# AIM OF THE EXERCISE:
Extract, exactly as written, all lines of the material below from the line that includes "Task: Click the Turkey flag next to dalo0013" through its last line.

---

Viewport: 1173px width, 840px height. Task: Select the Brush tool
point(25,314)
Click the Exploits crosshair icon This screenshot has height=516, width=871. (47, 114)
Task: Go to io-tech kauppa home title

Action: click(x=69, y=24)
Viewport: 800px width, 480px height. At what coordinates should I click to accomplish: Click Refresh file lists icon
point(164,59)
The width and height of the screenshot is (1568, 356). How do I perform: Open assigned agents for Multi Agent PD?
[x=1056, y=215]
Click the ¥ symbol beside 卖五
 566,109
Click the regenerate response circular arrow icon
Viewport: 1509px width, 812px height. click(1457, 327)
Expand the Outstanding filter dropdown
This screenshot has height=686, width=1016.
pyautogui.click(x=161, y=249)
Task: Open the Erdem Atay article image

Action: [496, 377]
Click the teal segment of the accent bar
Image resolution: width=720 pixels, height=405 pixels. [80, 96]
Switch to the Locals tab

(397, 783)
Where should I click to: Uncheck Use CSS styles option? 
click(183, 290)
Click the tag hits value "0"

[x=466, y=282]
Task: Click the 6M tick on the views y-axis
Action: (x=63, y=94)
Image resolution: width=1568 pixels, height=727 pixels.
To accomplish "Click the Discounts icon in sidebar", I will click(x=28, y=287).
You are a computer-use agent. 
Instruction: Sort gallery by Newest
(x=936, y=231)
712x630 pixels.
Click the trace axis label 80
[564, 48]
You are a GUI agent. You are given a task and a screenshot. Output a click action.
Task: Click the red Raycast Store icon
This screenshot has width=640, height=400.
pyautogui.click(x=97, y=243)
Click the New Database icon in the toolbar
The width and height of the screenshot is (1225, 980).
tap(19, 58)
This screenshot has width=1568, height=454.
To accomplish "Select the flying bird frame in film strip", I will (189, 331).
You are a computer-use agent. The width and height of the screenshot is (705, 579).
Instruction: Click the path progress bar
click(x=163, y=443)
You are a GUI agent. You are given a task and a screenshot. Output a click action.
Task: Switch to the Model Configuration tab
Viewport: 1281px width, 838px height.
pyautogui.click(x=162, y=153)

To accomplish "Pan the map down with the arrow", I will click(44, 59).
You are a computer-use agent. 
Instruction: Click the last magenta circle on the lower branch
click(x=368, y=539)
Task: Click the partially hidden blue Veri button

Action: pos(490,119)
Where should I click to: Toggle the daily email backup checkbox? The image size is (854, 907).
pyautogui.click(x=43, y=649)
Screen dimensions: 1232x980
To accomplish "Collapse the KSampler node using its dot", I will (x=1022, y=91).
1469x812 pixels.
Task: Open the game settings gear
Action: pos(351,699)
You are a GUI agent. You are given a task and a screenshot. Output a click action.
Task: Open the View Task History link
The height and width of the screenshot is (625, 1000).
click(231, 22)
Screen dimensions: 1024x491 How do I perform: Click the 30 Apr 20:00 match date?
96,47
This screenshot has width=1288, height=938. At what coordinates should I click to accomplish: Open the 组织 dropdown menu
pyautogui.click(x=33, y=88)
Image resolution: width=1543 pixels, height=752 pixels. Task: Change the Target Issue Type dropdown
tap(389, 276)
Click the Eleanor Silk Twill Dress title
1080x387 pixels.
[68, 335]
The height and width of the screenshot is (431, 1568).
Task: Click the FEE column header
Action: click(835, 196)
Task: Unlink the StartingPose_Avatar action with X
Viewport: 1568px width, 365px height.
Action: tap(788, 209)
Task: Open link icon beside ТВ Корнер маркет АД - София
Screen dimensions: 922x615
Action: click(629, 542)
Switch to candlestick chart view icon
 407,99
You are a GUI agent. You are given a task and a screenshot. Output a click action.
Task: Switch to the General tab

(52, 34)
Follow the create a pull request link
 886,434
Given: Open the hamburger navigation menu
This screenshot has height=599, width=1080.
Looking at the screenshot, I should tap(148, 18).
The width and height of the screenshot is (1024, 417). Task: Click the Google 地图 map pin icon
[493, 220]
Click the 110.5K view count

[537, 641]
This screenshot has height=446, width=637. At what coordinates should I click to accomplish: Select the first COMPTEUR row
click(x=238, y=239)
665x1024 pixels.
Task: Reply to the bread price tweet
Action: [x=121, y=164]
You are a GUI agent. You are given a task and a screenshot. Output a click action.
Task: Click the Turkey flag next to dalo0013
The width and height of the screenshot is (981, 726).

---

# SOLUTION TO THE EXERCISE:
Task: Click the Turkey flag next to dalo0013
The width and height of the screenshot is (981, 726).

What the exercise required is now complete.